Which emerging technologies are currently creating the most meaningful impact on business growth and efficiency?
In my view, the most impactful technologies today are not the loudest ones, they are the ones that quietly reduce existing mess. In a world already drowning in tools, complexity is the real tax on growth. AI is clearly front and center, but its real power shows up when it does very unglamorous things well, forecasting demand more accurately, spotting anomalies early, or taking repetitive work off people’s plates.
Platform modernisation, especially distributed, microservices-based architectures, continues to pay dividends. It forces better cost discipline, clearer ownership, and operational visibility. From a security and DPDP standpoint, modern platforms also make it easier to enforce data minimization, purpose limitation, and tighter access controls, principles that regulations now rightfully demand.
Automation is the quiet hero in all this. Whether in IT operations or security workflows, it prevents small cracks from turning into business outages or compliance headaches.
“The best technologies don’t announce themselves—they just make problems disappear before anyone has to explain them.”
Sustainable growth today comes from stable, secure, and compliant foundations that let the business move faster without accumulating invisible risk.

Jai Prakash Sharma, Executive Vice President – Technology, Info Edge India Ltd
How are AI, data analytics, and automation reshaping decision-making and operational models across organisations?
Decision-making has moved from periodic reviews to continuous awareness. As a CIO, I see observability and analytics replacing hindsight with foresight. As a CISO, I see the same capabilities helping organisations identify risk and behavioural patterns early, before they escalate into incidents or regulatory exposure.
AI does not replace judgment; it challenges it. It surfaces uncomfortable truths, exposes blind spots, and removes the comfort of guessing. Automation then ensures that decisions, once made, are executed consistently, whether that means scaling infrastructure or isolating a suspicious activity involving personal data.
The healthiest organisations treat AI like a co-pilot, not an autopilot. Humans still define intent, ethics, and accountability, especially critical under DPDP, where responsibility cannot be delegated to an algorithm.
“AI doesn’t make decisions for leaders—it simply makes weak decisions harder to defend.”
Operationally, this creates calmer environments, fewer surprises, and much less dependence on late-night heroics.
How important is cross-functional collaboration between technology and business teams in driving successful tech adoption?
From a technology and security standpoint, collaboration is the difference between adoption and abandonment. Most technology failures are not technical, they are conversational, or worse, governance failures.
When business teams bring objectives without context, or technology teams respond with solutions without understanding revenue, risk, or regulatory impact, friction is inevitable. Successful organisations align early, on outcomes, constraints, and trade-offs, including data protection obligations.

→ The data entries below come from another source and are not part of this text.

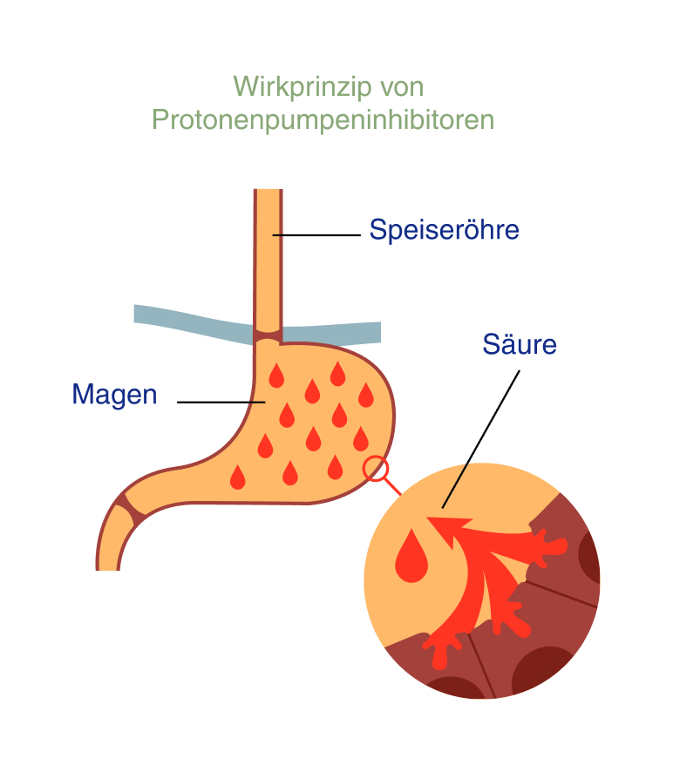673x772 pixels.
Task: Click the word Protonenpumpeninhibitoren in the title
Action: pos(323,119)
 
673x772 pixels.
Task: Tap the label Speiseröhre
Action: pos(444,230)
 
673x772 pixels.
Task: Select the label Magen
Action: pos(114,395)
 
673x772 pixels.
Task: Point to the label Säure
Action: pos(520,344)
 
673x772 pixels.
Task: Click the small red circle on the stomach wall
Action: pos(376,469)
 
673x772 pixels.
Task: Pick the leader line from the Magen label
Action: pos(221,402)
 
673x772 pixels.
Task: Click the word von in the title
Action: pos(401,87)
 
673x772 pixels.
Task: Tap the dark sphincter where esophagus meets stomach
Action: pos(269,335)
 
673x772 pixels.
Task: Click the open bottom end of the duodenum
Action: pos(107,568)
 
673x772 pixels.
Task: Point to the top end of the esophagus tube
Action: pos(269,192)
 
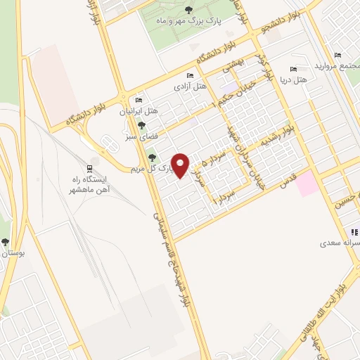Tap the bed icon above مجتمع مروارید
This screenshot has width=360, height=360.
coord(338,56)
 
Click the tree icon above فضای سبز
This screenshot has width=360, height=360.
coord(142,124)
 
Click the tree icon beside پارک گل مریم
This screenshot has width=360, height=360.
coord(152,167)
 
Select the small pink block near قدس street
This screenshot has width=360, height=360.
coord(307,185)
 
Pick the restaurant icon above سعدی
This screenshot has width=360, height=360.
coord(354,231)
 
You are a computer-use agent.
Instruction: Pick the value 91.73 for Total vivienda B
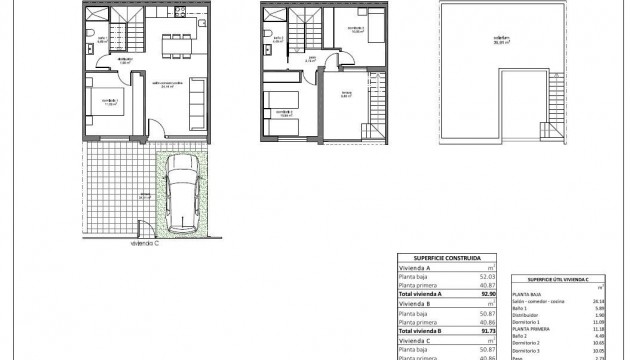point(487,317)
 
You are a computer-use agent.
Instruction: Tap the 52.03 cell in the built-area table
point(487,275)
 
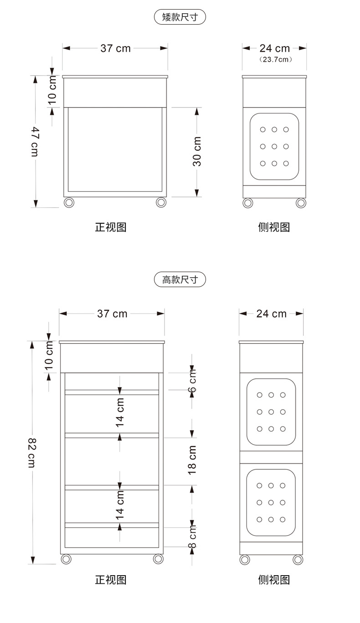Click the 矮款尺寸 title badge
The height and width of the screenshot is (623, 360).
(180, 17)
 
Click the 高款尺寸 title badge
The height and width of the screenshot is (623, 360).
(180, 279)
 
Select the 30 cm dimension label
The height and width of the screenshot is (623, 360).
(197, 151)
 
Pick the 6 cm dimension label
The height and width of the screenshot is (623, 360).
(192, 383)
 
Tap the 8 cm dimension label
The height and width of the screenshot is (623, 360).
(192, 536)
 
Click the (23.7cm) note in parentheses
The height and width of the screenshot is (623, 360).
(275, 59)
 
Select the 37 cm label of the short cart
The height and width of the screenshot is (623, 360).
(115, 48)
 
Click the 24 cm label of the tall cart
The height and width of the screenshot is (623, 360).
(271, 314)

Security teams, especially in a DPDP-driven environment, must move from being perceived as blockers to being design partners. When security and privacy are built in early, controls become accelerators rather than speed bumps.

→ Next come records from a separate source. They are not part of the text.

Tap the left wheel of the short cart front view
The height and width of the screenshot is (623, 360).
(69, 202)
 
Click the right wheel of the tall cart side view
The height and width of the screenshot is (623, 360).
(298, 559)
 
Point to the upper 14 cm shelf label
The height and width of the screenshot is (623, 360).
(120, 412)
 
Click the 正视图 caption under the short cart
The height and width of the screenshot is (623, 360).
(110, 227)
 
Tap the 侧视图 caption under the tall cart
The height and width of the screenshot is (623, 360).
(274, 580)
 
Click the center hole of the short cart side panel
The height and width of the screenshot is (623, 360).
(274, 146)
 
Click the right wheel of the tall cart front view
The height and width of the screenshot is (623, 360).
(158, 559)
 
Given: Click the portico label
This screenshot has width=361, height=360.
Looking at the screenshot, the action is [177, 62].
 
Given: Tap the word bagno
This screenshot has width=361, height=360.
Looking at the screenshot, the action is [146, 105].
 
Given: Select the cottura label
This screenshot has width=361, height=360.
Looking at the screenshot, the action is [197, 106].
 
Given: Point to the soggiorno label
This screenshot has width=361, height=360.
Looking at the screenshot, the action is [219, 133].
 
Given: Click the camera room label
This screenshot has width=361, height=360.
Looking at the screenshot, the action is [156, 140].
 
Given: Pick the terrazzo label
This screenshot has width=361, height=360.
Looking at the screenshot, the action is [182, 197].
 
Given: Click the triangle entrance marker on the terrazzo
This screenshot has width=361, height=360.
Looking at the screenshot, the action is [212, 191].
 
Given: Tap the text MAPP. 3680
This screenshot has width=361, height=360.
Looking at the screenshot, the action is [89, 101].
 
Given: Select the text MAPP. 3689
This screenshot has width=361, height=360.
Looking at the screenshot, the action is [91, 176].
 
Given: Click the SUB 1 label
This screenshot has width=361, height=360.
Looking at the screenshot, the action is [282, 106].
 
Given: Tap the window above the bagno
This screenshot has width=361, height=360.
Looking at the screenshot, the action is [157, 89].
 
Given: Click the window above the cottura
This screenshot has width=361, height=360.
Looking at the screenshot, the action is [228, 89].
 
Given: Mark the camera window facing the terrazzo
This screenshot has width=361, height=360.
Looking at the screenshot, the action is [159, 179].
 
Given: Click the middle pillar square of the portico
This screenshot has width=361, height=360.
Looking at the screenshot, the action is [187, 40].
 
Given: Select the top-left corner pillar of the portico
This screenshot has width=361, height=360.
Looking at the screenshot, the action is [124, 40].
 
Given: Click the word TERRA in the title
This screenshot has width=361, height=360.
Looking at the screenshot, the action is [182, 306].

“If business and technology only meet at go-live, the real conversation started far too late.”
Shared ownership, plain language, and mutual respect drive adoption faster than any new platform ever will.
From your perspective, what aspects of digital transformation are working well today, and where do organisations still need to evolve?
Digital transformation has definitely matured. Most organisations now understand distributed architectures, segmentation, data platforms, cybersecurity basics, and, importantly, limited and purposeful data collection. There is also growing recognition that resilience, privacy, and compliance under laws like DPDP are business responsibilities, not IT checkboxes.
Where organisations still struggle is sustainability. Transformation is often treated like a project with an end date, rather than a muscle that must be exercised continuously. Legacy governance models, slow decision-making, and rigid role definitions continue to slow progress.
Another real issue is fatigue. New systems are introduced, but old processes rarely retire. Employees end up doing double the work, which quietly kills adoption.
“Digital transformation fails quietly when complexity grows faster than capability.”
The next phase demands simplification, sharper accountability, and leadership courage to let go of what no longer serves the business, or compliance expectations.
Looking ahead, which technology capabilities should leaders prioritize to remain competitive over the next few years?
Leaders should prioritise resilience over novelty. Strong data governance, scalable architectures, and embedded security and privacy controls will matter far more than chasing the latest trend.
From a CISO lens, cyber and data resilience, detect, respond, recover, and explain, will be a board-level differentiator, especially under DPDP’s accountability framework. From a CIO lens, adaptable platforms and talent models will define how quickly organizations can pivot without breaking trust.
Equally important is responsible technology use. Transparency, consent, and ethical deployment are no longer “nice to have”, they directly influence brand credibility.
“The future belongs not to the fastest adopters, but to the safest fast movers.”
Sustainable competitiveness will come from balancing speed with control, innovation with responsibility, and ambition with trust.